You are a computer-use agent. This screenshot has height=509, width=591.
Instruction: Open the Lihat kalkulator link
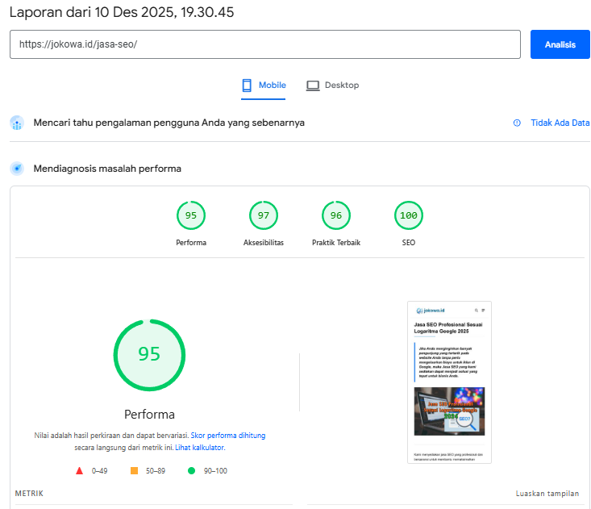click(x=199, y=447)
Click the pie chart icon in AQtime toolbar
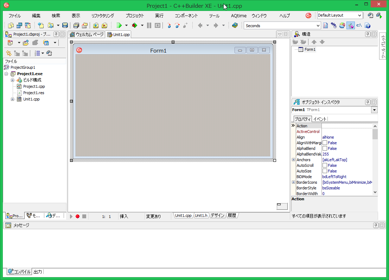 click(x=342, y=25)
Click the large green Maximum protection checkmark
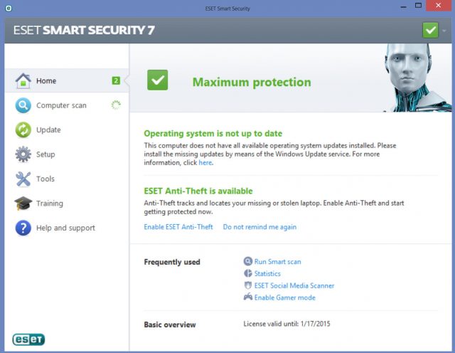 point(158,80)
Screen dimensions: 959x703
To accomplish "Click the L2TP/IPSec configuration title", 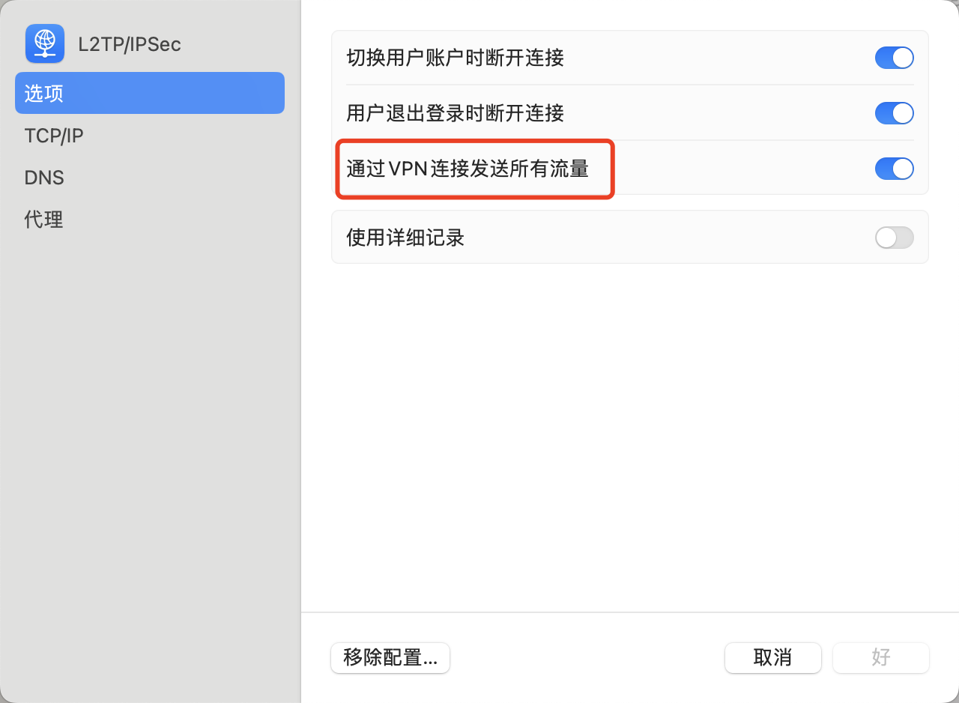I will 130,44.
· · · · · · ·
▶ **PROBLEM TO WORK ON**
Return only the lines running from the start of the entries above to the line that contains "Screen dimensions: 959x703", inclusive, and omit every picture.

▶ **EXERCISE SOLUTION**
You are a computer-use agent. This screenshot has height=509, width=591.
Instruction: Open the Lihat kalkulator link
click(x=199, y=447)
Click the pie chart icon in AQtime toolbar
 click(x=342, y=25)
Click the large green Maximum protection checkmark
 point(158,80)
Screen dimensions: 959x703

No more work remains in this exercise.